==== Document passage
On the one side the People-slow to wake up, slow to recognize their own interests, slow to realize their power, slow to invoke it. On the other, Privilege-always awake and quick to act, owning many of the newspapers, controlling the election and appointment of judges, dictating to city councils, influencing legislatures and writing our national laws.
Why Matters
You may say that talk of “why” is irrelevant in the face of National Guard troops in our cities and ICE tearing mothers from children. Who cares why Trump does what he does, beyond his apparent fascist aspirations? I see that point, but I believe it is useful to understand an opponent’s goals rather than only responding to their actions. We also must autopsy today’s body politic to understand how we reached this point. If we do not know how we got here, we cannot find our way back home.
FYI—here is a more complete list of progressive era accomplishments.
========
==== Collected material
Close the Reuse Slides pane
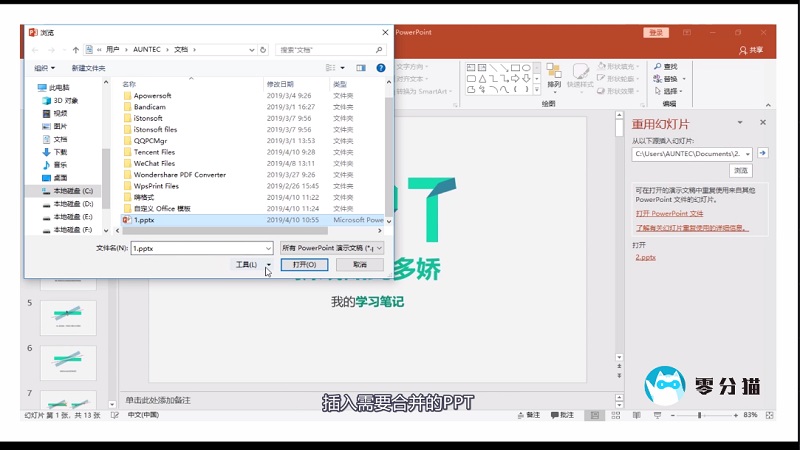click(763, 123)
========
Assignment 1:
Answer these questions about the passage on the People and Privilege:
(a) According to the passage, Privilege owns many of what?
(b) What does the writer say we must autopsy to understand how we reached this point?
(c) What does the final line of the passage offer a more complete list of?
Assignment 2: From the passage on the People and Privilege, extract the part from "Why Matters" to "way back home.".
Assignment 3: In one to three sentences, explain why the writer of the passage on the People and Privilege says we must understand how we reached this point.
The data isn't needed for any of the tasks.

Your solution 1:
(a) Newspapers.
(b) Today's body politic.
(c) Progressive era accomplishments.

Your solution 2:
Why Matters
You may say that talk of “why” is irrelevant in the face of National Guard troops in our cities and ICE tearing mothers from children. Who cares why Trump does what he does, beyond his apparent fascist aspirations? I see that point, but I believe it is useful to understand an opponent’s goals rather than only responding to their actions. We also must autopsy today’s body politic to understand how we reached this point. If we do not know how we got here, we cannot find our way back home.

Your solution 3: The writer says that if we do not know how we got here, we cannot find our way back home. Understanding how we reached this point is therefore needed to find the way back.